Libyans walk the grounds of the burned U.S. Consulate in Benghazi last month. Ibrahim Alaguri/AP

U.S. official goes public with criticism of security policy in Libya

Lt. Col Andy Wood led the 16-member special forces team tasked with protecting U.S. personnel in the country.

The State Department insists it didn't cut corners on security in the run-up to the deadly Sept. 11 terrorist attack in Benghazi, but a former U.S. security official in Libya is doing his best to torpedo those claims. For weeks, the State Department has been on defense trying to account for why there wasn't more security at the U.S. compound in Benghazi even as U.S. officials in Libya complained of mounting security threats. Last week, these criticisms were vaguely sourced to "whistleblowers" speaking with Republicans on the House Oversight and Government Reform Committee. Now, it appears that at least one source of those criticisms is showing his face: Lt. Col Andy Wood. 

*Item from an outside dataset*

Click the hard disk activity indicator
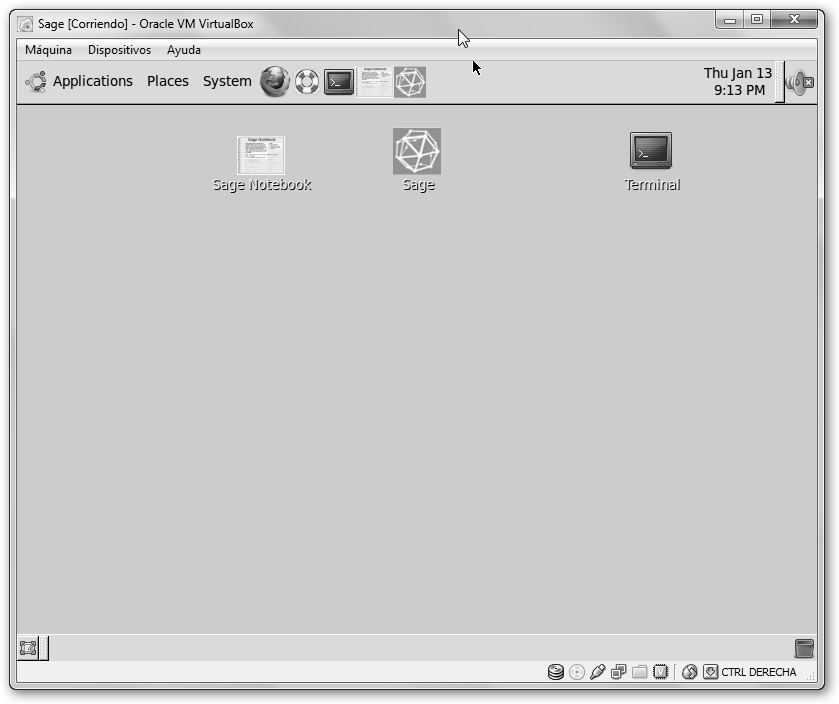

Wood led the 16-member special forces team tasked with protecting U.S. personnel in Libya. and this morning, two stories critical of the State Department were sourced to Wood, one by ABC News and another by CBS News. The first features Wood hitting the administration hard on its refusal to increase security personnel in the country prior to the attacks. "We tried to illustrate ... to show them how dangerous and how volatile and just unpredictable that whole environment was over there. So to decrease security in the face of that really is ... it's just unbelievable," Wood told Attkisson in a sit-down interview. When Wood discovered that his 16-member team and a six-member State Department elite security team was being pulled from Tripoli in August, he said it felt "like we were being asked to play the piano with two fingers. There was concern amongst the entire embassy staff."